Wednesday, February 15, 2006

The Comics Journal Library 6 - The Writers

While hewing my way through a bunch of comics stuff (including Locas, which I should post on soon), I wound up reading a few of the interviews from the Comics Journal Library vol. 6 – The Writers. I was just trying to skim it at first, but I got caught up reading it, and now I’m reading a few pages before bed each night (It’s on the nightstand with perennial favorite Ice Haven, and the quirkily interesting, but hard to finish Nil – the R. Crumb handbooks on the back of the toilet for some reason). All three interviews I’ve finished have been pretty good, and interesting in their own ways.

The Alan Moore interview that closes the book is one of the books shortest, but still manages to be riveting. The main thing about it is that I’ve read so many Moore interviews, following his progression through to today, that going back to 1984 is a refreshing glimpse of the artist as a young man – pre DC hatred, Pre magik, pre superhero rejection. The self-deprecating humor is here full tilt (used today mostly when discussing his artistic collaborators), but is often used express I’m-not-worthy humbleness about dealing with DC properties.
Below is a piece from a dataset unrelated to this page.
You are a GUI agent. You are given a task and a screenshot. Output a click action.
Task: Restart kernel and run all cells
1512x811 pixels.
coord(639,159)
There is really nothing new in this interview for the Moore indoctrinated, but the differences in his attitude and point of view are the big draw here.
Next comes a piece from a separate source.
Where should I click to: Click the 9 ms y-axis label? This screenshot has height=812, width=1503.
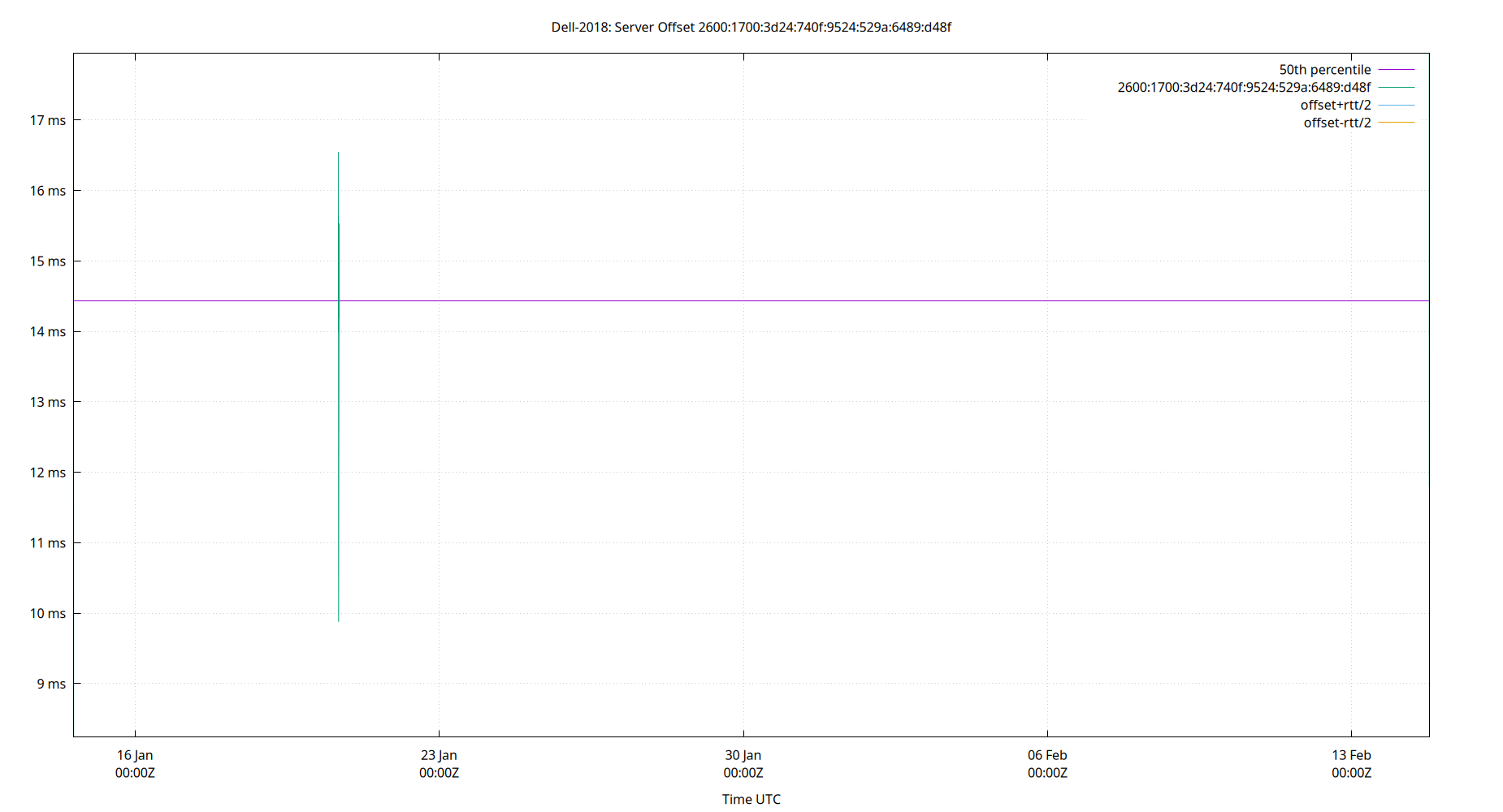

The big interview in the book is that of Harlan Ellison. I have the benefit, I think, of not having read a lot of Ellison dialogues over time (though I have heard many of the legendary stories) making his amusing but laser-like tirades seem fresher. He comes off here as a bit of a bitter, self righteous (and self serving) bully, but the sheer causticity of his attacks serve to strip away the defenses of the institutions, media, people, works, etc. that he is attacking. It always seems, though, that his favorite targets have all either rejected him at some point (TV being the biggest example), didn’t give him what he felt was due, or are small easy targets. That said, TV of the time (early 70’s – some of these interviews are quite old, in service to the 70’s and early 80’s saving comics theme of the book) was pretty bad, and it’s worth reading this simply to hear an entirely remorseless account of Ellison running across a boardroom table and breaking a TV executives pelvis for insulting writers (in general).

I also read the Steve Gerber interview. A good read, with some attention-grabbing tidbits, but I was mainly struck by how much this sounds like current dialogues with Joe Casey. I guess I never noted a connection between the two before, but they both have a similar rebel-in-the-woodwork approach. I respect his honesty of perspective, also, as he freely cops to stuff he’s done that just didn’t work. A lot of talk about markets and formats, too, and this was in the 70’s. Gerber was apparently more of a visionary than I thought.

I’m Currently reading the Wolfman stuff, but so far this is notable mostly for the interviewer accusing he of being a shitty writer half the time, and Wolfman essentially saying ‘I agree, but when you have to get an issue of each book you do out every month, if something doesn’t work it might take a while to get around to fixing it.’ Good book, strongly recommended so far.